A: It’s grown with all the factories and with the fame of Nicaragua tobacco. Everybody wants Nicaraguan tobacco. Fields have grown especially in Estelí and Condega. More and more cigarmakers are coming and requesting Nicaraguan tobacco in their blends. We can’t keep it in stock. It’s scary.
Q: So you sell or use everything you grow?
A: Everything. We have a problem supplying customers, so we keep growing. I have certain very important customers we have to grow for.
Q: How much more expensive has the price of land in Nicaragua become?
A: In Estelí, it now costs about $30,000 a manzana, which would be close to $50,000 per acre. In the 90s, it cost about $800 per acre.
Q: That’s a huge difference in 20 years.
A: It’s an explosion. And every little piece of land is taken.
Q: You have a Nicaraguan maduro wrapper now. Let’s talk about that.
A: All our wrapper is Corojo ’99 tobacco, and it’s all shade-grown. It adds a special sweetness to the cigar. At first, our land wasn’t able to produce a good shade-grown maduro. It took 20 years to get the land up to the job. First, we used the right fertilizers, secondly we increased the PH level in Jalapa by using magnesium and calcium.

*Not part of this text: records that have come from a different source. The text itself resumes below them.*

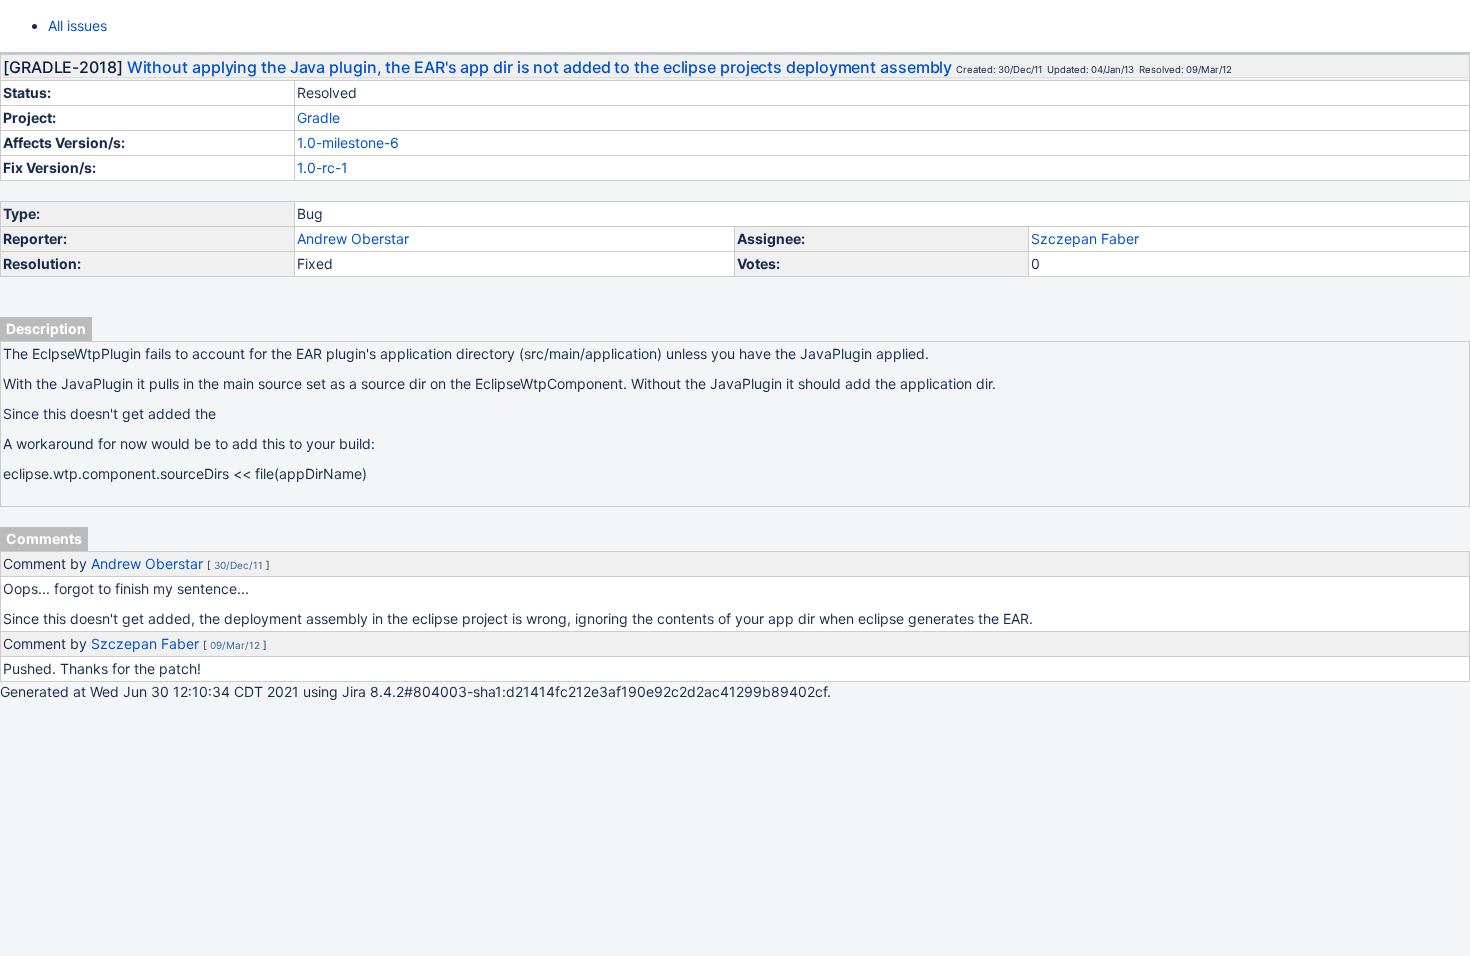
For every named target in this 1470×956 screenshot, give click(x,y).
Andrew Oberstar (353, 238)
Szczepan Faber (1085, 238)
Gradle (318, 117)
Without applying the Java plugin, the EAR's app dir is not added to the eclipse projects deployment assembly (540, 67)
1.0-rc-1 (322, 167)
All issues (77, 25)
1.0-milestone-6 (348, 142)
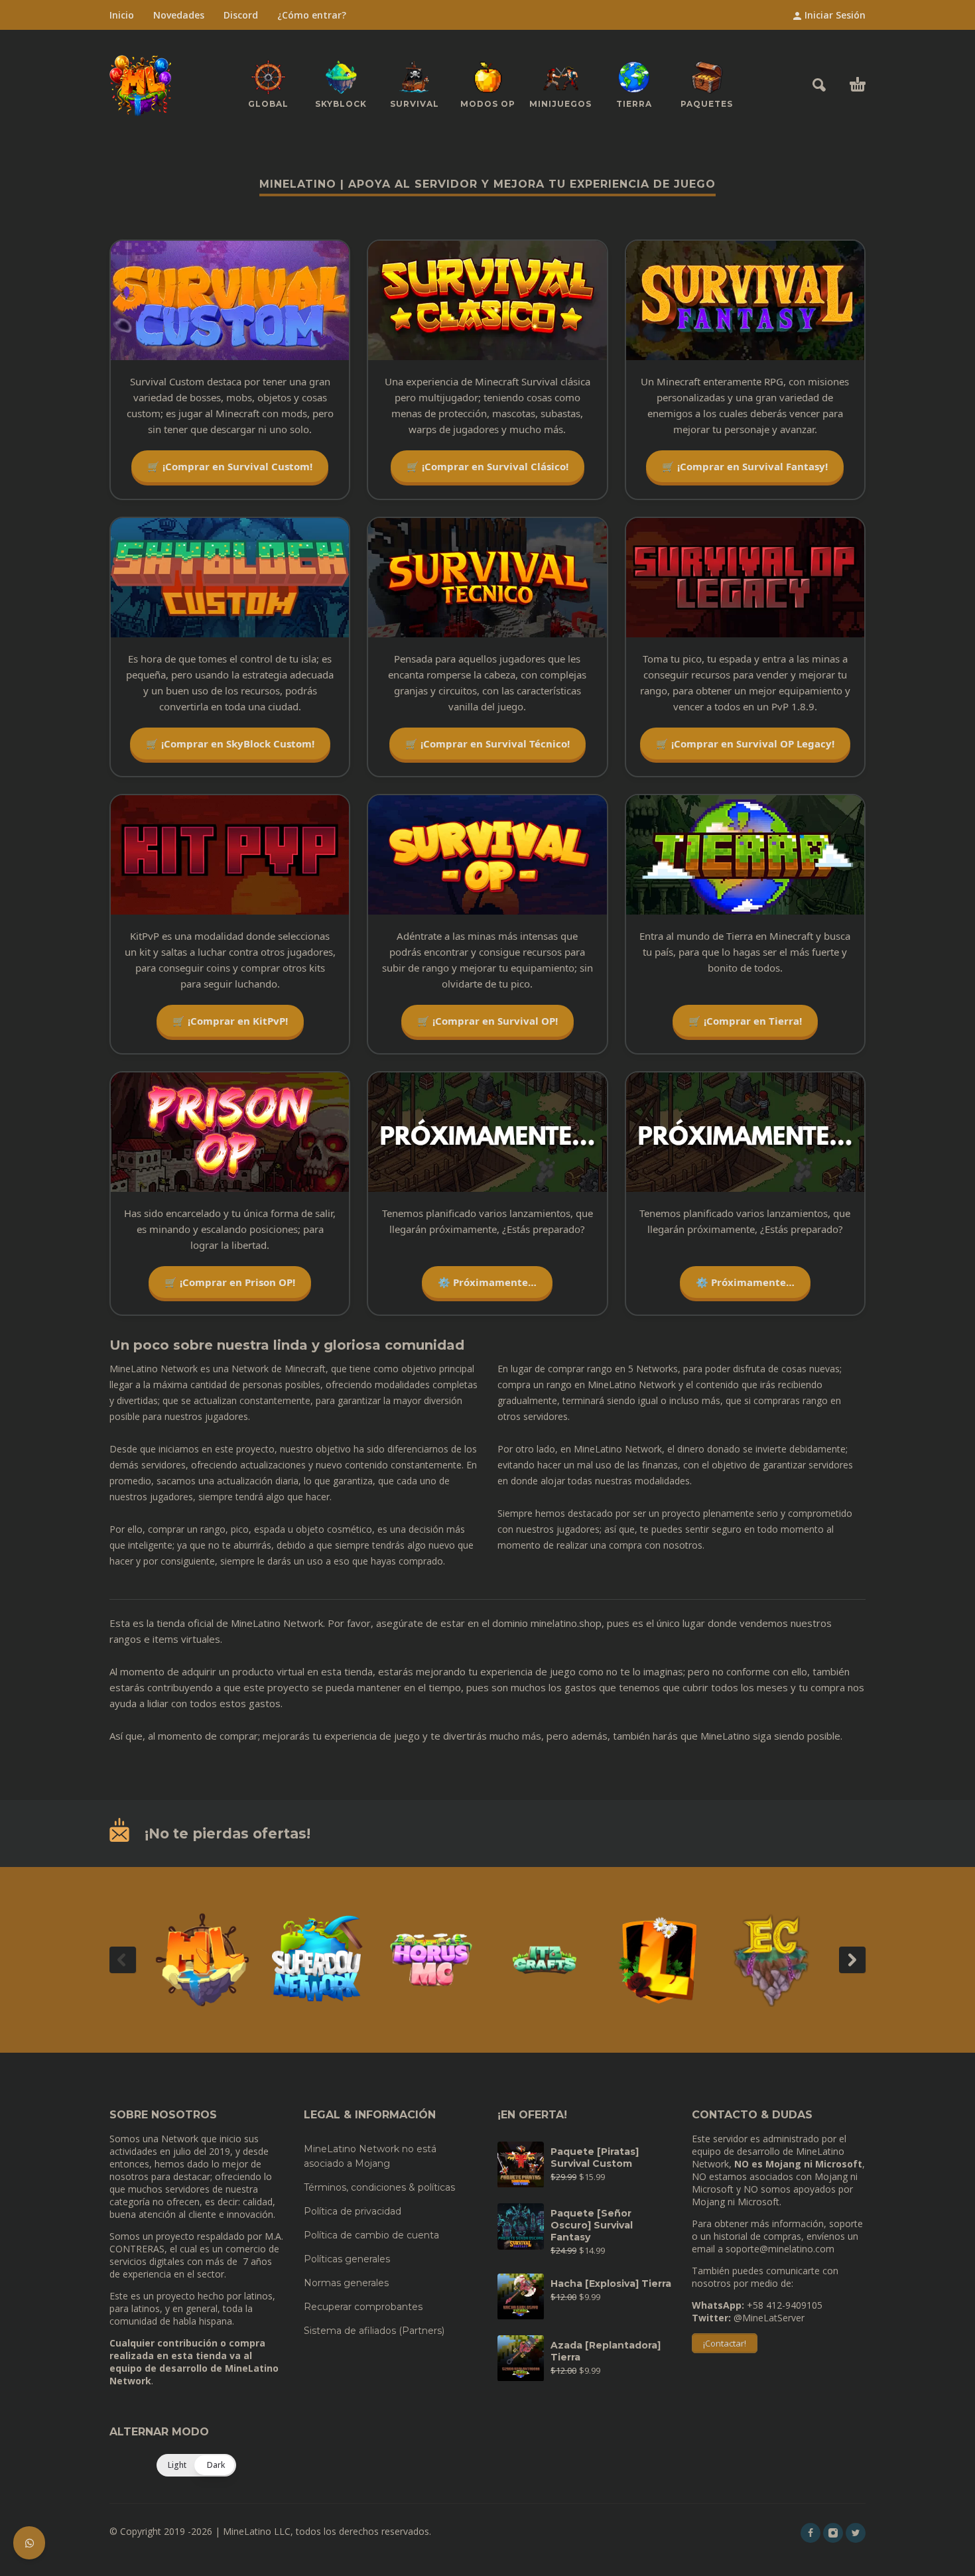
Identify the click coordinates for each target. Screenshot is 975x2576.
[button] (819, 85)
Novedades (178, 15)
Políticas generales (347, 2259)
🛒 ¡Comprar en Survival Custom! (229, 466)
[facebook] (810, 2533)
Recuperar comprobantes (363, 2307)
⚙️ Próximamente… (487, 1282)
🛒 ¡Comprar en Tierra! (745, 1020)
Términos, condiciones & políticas (379, 2187)
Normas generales (346, 2283)
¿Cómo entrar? (311, 15)
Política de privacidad (352, 2211)
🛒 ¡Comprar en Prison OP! (229, 1282)
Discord (241, 15)
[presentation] (122, 1960)
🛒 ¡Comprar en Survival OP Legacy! (745, 743)
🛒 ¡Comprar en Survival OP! (487, 1020)
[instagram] (833, 2533)
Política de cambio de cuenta (371, 2235)
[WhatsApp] (29, 2542)
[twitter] (856, 2533)
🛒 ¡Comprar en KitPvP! (230, 1020)
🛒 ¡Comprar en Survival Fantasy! (745, 466)
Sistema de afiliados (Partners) (374, 2331)
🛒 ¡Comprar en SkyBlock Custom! (230, 743)
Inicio (121, 15)
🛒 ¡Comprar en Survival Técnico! (487, 743)
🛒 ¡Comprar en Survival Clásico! (487, 466)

On the industrial side, it’s just pure fermentation, taking the leaf to that color with the right burn and right sheen on the leaf. We’re very careful with the water and the humidity.
Q: Do you ever steam the wrappers to achieve maduro color?
A: No. We don’t cut corners. You lose a lot of the flavor by using steam.
Q: On which brands can we find this shade-grown Corojo ’99 maduro?
A: You’ll find it on the Aganorsa Leaf Signature Selection Maduro, the JFR Lunatic Loco series and the Guardian of the Farm Nightwatch.
Q: All the same priming wrapper on all the brands?
A: Yes. Higher primings. All shade grown. All our wrappers in Nicaragua are shade grown and all wrappers are grown in Jalapa.
Q: How many rollers do you have in the Aganorsa Leaf factory in Nicaragua?
A: There are 90 rollers who work in pairs. In Miami, it’s more Cuban style where every roller works alone, doing both bunching and wrapping. There, it’s four rollers.
Q: Are you growing in terms of U.S. distribution?
A: We recently started distributing cigars in California. We started our own distribution company there. It will allow us to participate more in that territory. Before, we were limited to working with only one or two distributors who had a license.
Q: How important is it to be vertically integrated?
A: In the end, it’s very important. The leaf is everything. It’s the end result. With the three growing regions and seeds, we can do unbelievable things.